Sangsawang Pongpop, Wisuttirattanamanee Chayada, Aueng-Aree Nichaphat, Thivasasith Anawat, Ittisanronnachai Somlak, Kaiyasuan Chokchai, Ngamroj Pawarisa, Phophuttharaksa Natthakit, Tanalikhit Pattarapon, Chavanalikigorn Natputthiya, Mueanngern Yutichai
Department of Chemistry, Kamnoetvidya Science Academy 999 Moo 1, Pa Yup Nai, Wang Chan Rayong 21210 Thailand
Frontier Research Center (FRC), Vidyasirimedhi Institute of Science and Technology 555 Moo 1, Pa Yup Nai, Wang Chan Rayong 21210 Thailand.
RSC Adv. 2025 Mar 11;15(10):7758-7768. doi: 10.1039/d4ra08196j. eCollection 2025 Mar 6.
Biopolymer films derived from starch and chitosan were soaked in vanadium salt solutions to produce vanadium metallopolymer films. Visible light irradiation induces significant color shifts from yellow to green due to changes in the oxidation state of vanadium. The material was observed to undergo dramatic structural changes upon incorporation of vanadium, with further restructuring occurring after visible light illumination. Metallopolymer films exhibited enhanced hydrophobic properties, which were further amplified when the material was irradiated with visible light, resulting in water contact angles up to 103°. X-ray photoelectron spectroscopy (XPS) measurements reveal that photoirradiation reduces vanadium metal from the 5+ (VO ) oxidation state to lower oxidation states. Initially, V (VO ) interacts electrostatically with -NH moieties in chitosan. These interactions were diminished following photoreduction as the formation of reduced species such as V (VO) decreases the interaction of vanadium (previously V) with -NH . As the biopolymer chain breaks free from vanadium, interactions between neighboring polymer strands increase, leading to significant shifts in biopolymer surface structuring. Atomic force microscopy (AFM) measurements showed high root mean square (RMS) roughness values in starch-chitosan control films due to free interactions between biopolymer chains.

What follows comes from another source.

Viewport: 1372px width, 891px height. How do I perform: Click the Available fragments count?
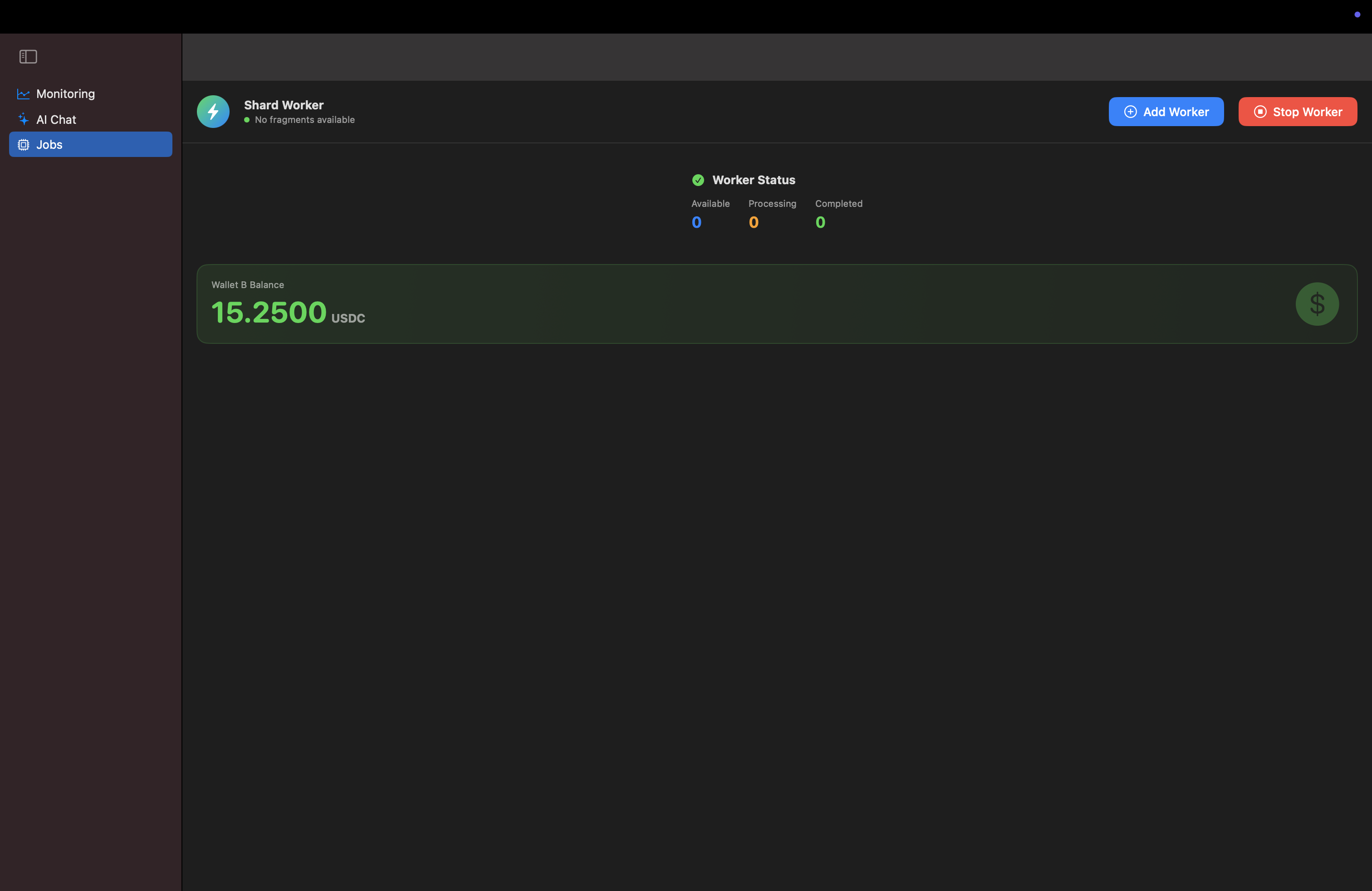(696, 222)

Upon vanadium soaking, the chains were pulled inward by electrostatic attraction, which created a constraint that reduced the configurational states of the polymer and prevented the chains from interacting with neighboring polymer chains, significantly lowering RMS roughness. After photoirradiation, the electrostatic forces became repulsive, which released the polymer from this constraint and led to a slight increase in RMS roughness. The newly structured surface, dominated by high-frequency features, aligns well with the hydrophobicity model being developed in this work. To verify the reversible nature of the film's surface properties, irradiation and oxidative treatment cycles were conducted, and the contact angle of water was shown to drastically cycle from >100° following irradiation to ≈60° after oxidative treatments. This reversible property provides prospects and design parameters for the fabrication of future smart photo-switchable biopolymer films.

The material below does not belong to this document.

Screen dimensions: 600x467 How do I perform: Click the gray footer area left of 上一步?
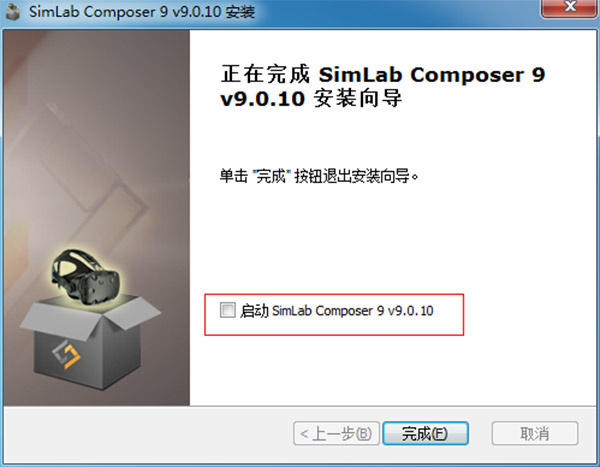(147, 433)
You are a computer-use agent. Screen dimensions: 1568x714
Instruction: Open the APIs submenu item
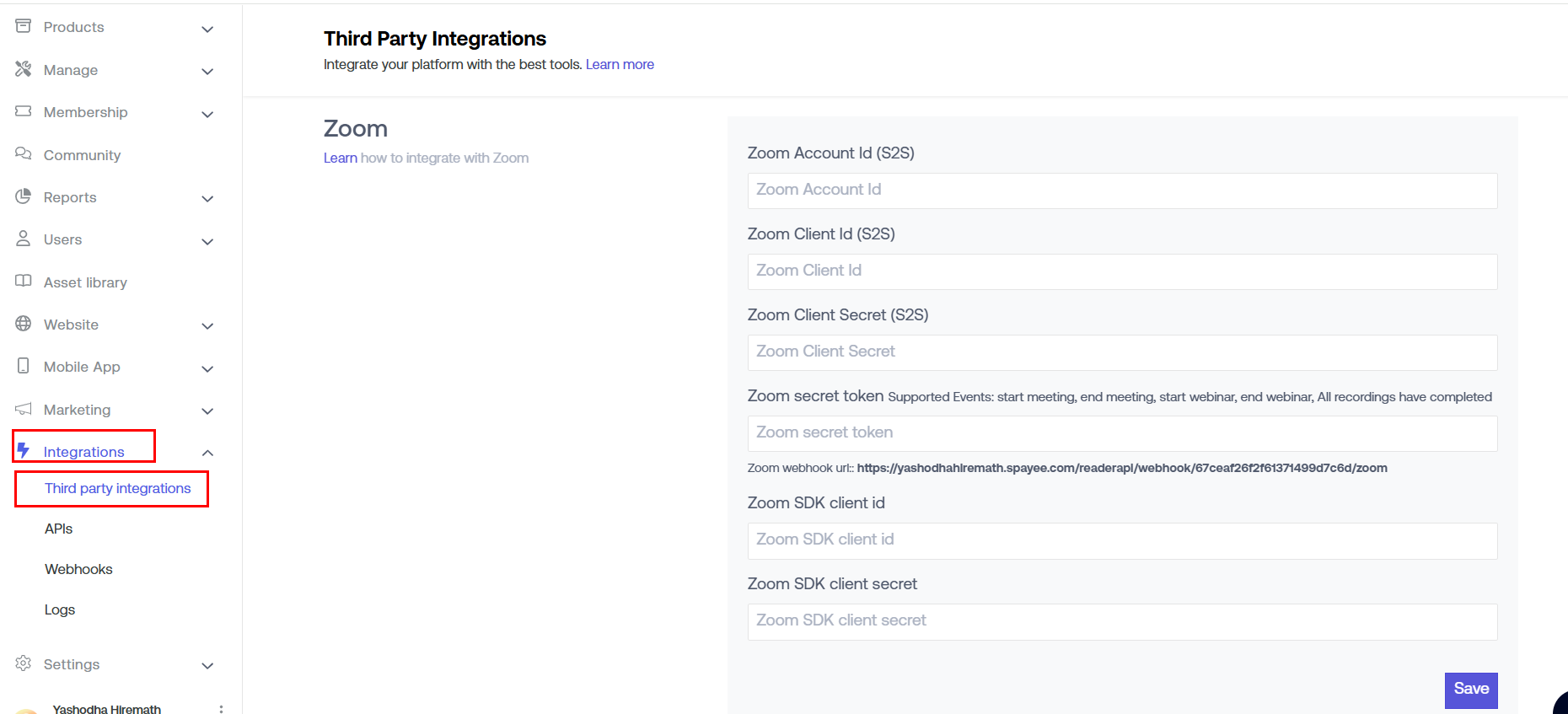59,529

将由淀粉和壳聚糖制成的生物聚合物薄膜浸泡在钒盐溶液中,以制备钒金属聚合物薄膜。由于钒氧化态的变化,可见光照射会引起显著的颜色变化,从黄色变为绿色。观察到该材料在掺入钒后会发生剧烈的结构变化,在可见光照射后会进一步重构。金属聚合物薄膜表现出增强的疏水性能,当材料用可见光照射时,疏水性能会进一步增强,导致水接触角高达103°。X射线光电子能谱(XPS)测量表明,光辐照将钒金属从5 +(VO)氧化态还原为较低的氧化态。最初,V(VO)与壳聚糖中的-NH基团发生静电相互作用。光还原后,随着诸如V(VO)等还原物种的形成减少了钒(先前为V)与-NH的相互作用,这些相互作用减弱。随着生物聚合物链从钒中游离出来,相邻聚合物链之间的相互作用增加,导致生物聚合物表面结构发生显著变化。原子力显微镜(AFM)测量表明,由于生物聚合物链之间的自由相互作用,淀粉-壳聚糖对照薄膜的均方根(RMS)粗糙度值较高。钒浸泡后,链通过静电引力向内拉动,这产生了一种约束,降低了聚合物的构型状态,并阻止链与相邻聚合物链相互作用,显著降低了RMS粗糙度。光辐照后,静电力变得具有排斥性,这使聚合物从这种约束中释放出来,并导致RMS粗糙度略有增加。以高频特征为主的新结构表面与本工作中正在开发的疏水性模型非常吻合。为了验证薄膜表面性质的可逆性,进行了辐照和氧化处理循环,结果表明水的接触角从辐照后的>100°急剧循环到氧化处理后的≈60°。这种可逆性质为未来智能光开关生物聚合物薄膜的制造提供了前景和设计参数。